Jen wondered if that would undermine Caroline’s faith in the work she was doing. And if she might be more forthcoming about Walden now she knew he hadn’t been entirely honest with her. Because sins of omission were still sins. ‘Why do you think Simon might have wanted to keep all this secret from you?’

‘I don’t think it was about secrets,’ Caroline said. ‘He was a private person, that’s all. He could just have been protecting his privacy.’

Jen was about to say that was rubbish, that he’d created a story about himself that was nowhere near the truth, when her phone rang. Ross. ‘Sorry, I’ll need to take this.’ She left the office and stood in the corridor.

She could tell Ross was excited. She knew he was out at the marsh, talking to the reserve volunteers and regular dog-walkers, showing them Christine Shapland’s photo.

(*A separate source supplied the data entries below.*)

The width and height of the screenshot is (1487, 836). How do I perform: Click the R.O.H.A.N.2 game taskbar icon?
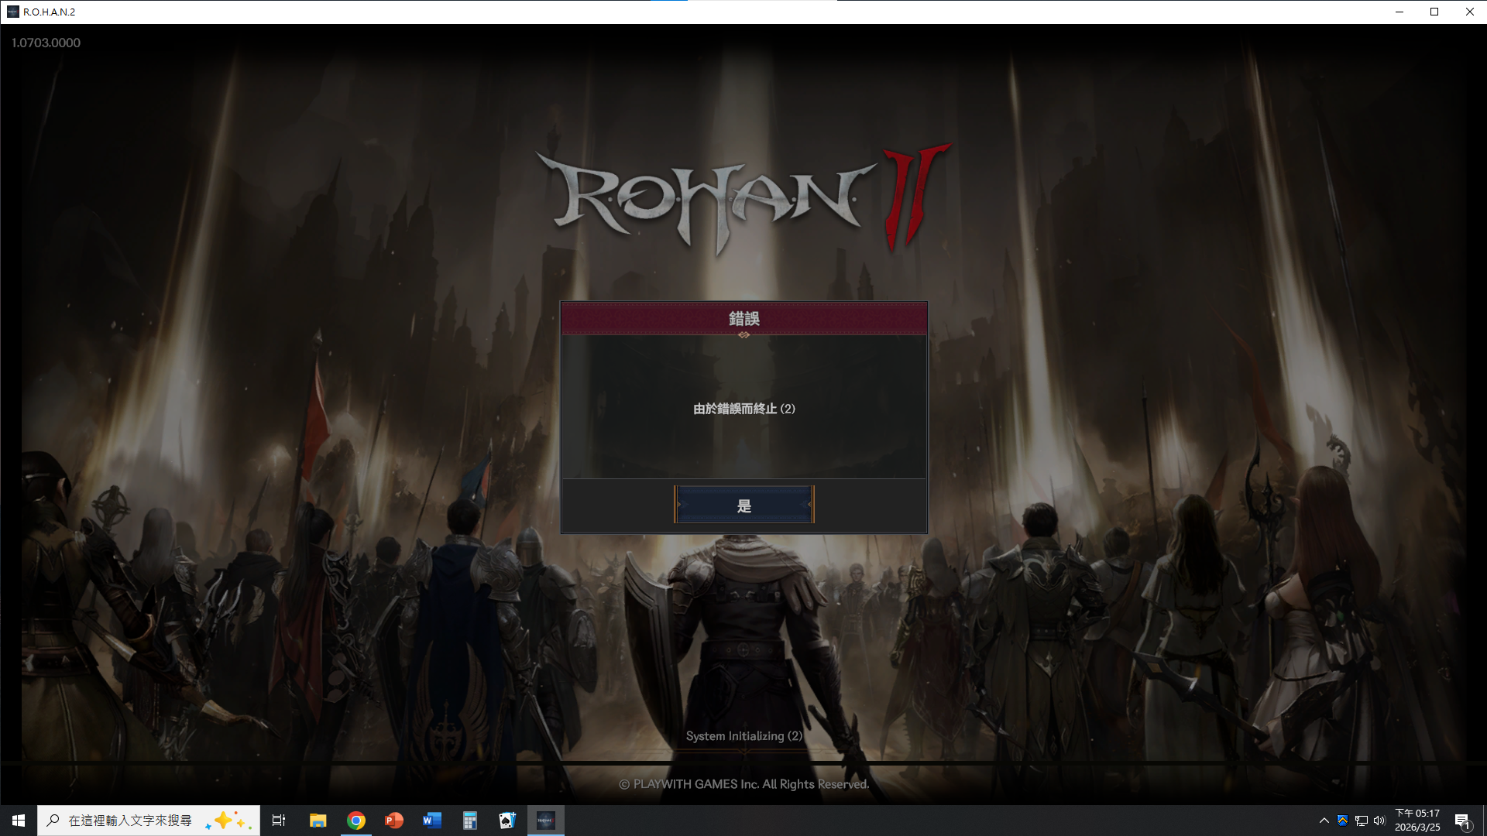tap(545, 821)
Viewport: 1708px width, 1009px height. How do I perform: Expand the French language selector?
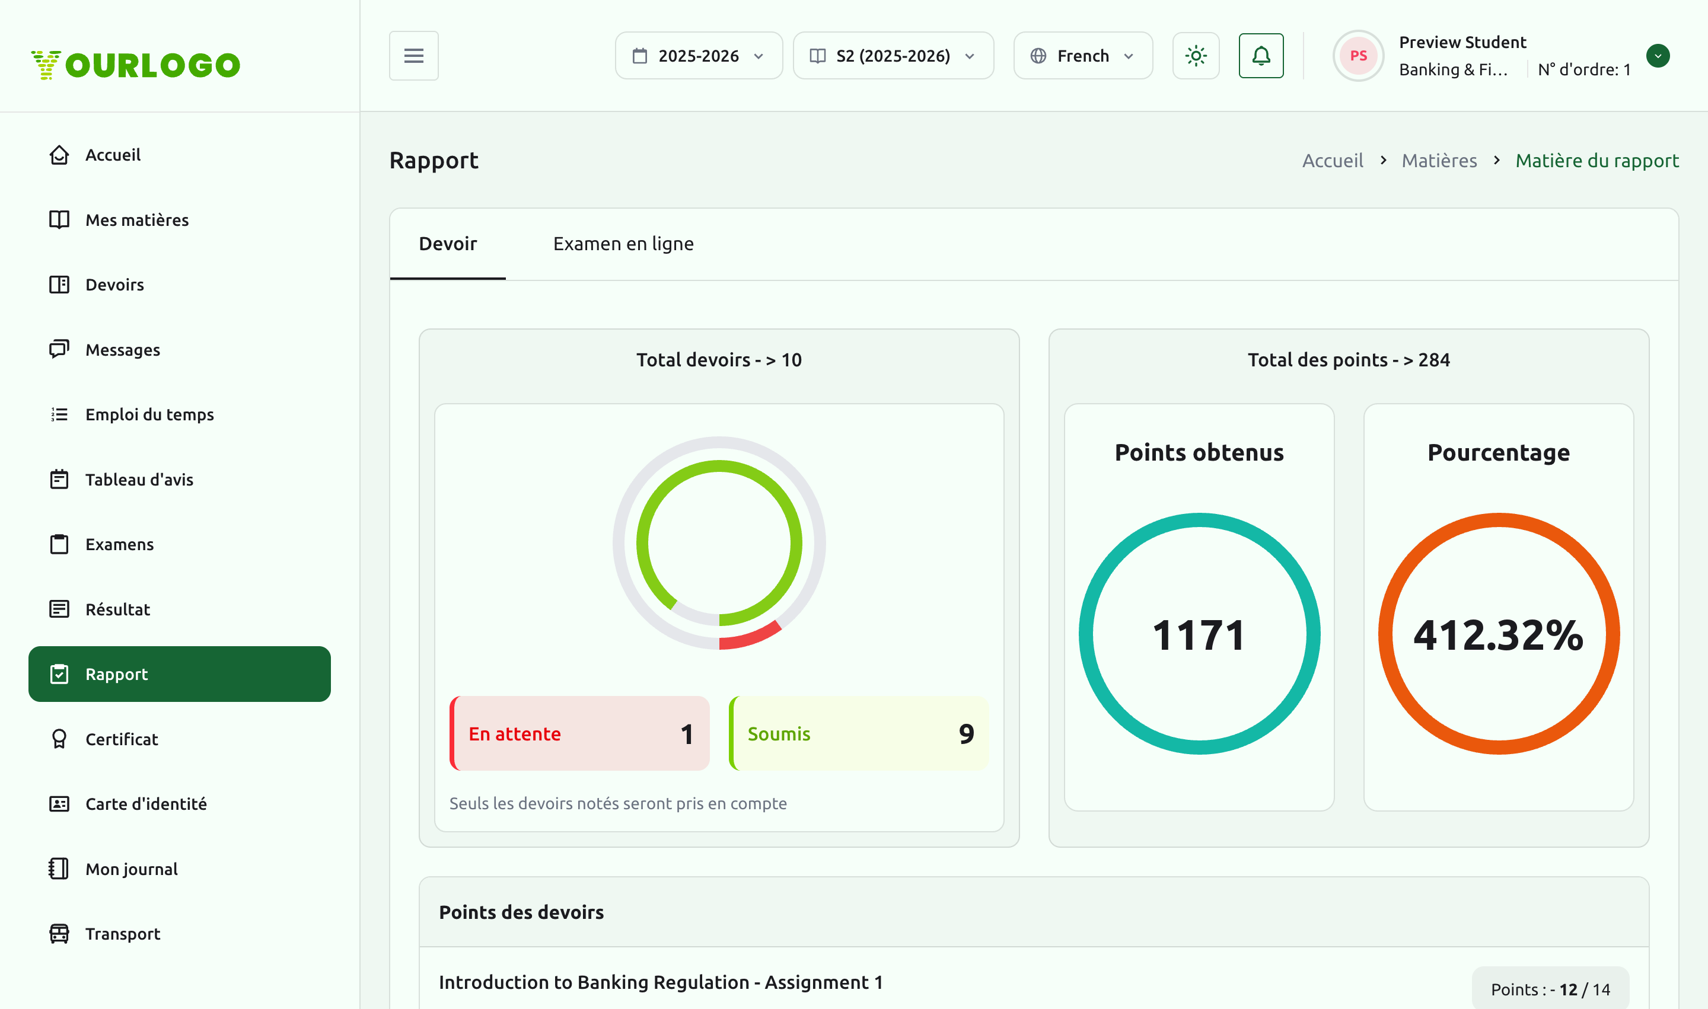(x=1083, y=56)
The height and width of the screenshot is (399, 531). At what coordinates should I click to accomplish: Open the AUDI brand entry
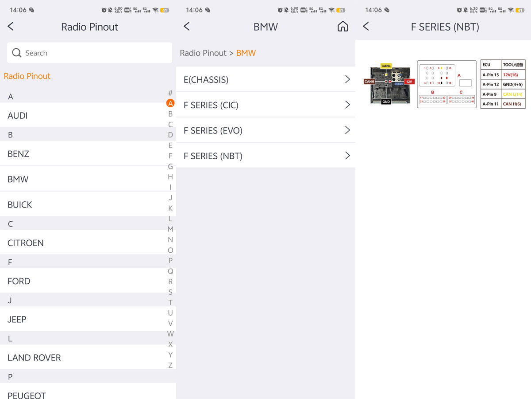[x=88, y=115]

‘Has someone seen the missing woman?’

‘No,’ he said. ‘No, it’s a dead end here. A complete waste of time. But I’ve just had a call from Barnstaple. They’ve found it.’

She thought she knew what he meant but she asked just the same. ‘What have they found?’

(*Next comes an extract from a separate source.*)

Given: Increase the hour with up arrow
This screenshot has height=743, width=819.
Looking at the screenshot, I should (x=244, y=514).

‘Simon Walden’s place.’ ‘So, I was right.’

But Ross wasn’t listening and certainly wasn’t prepared to give her a moment of glory. ‘It’s in Braunton. A flat over a betting shop. One of the streets off the main road. I’m heading out there now.’

‘I know where you mean.’

‘We can’t get in yet. The letting agent is the only person with a key and he’s out all day. Matthew said to meet up there as soon as we can; we might be able to find a way in. He reckons the workers in the betting shop might have a key.’

‘No need for that.’ She paused, savouring the moment. ‘I think I’ve got a key myself.’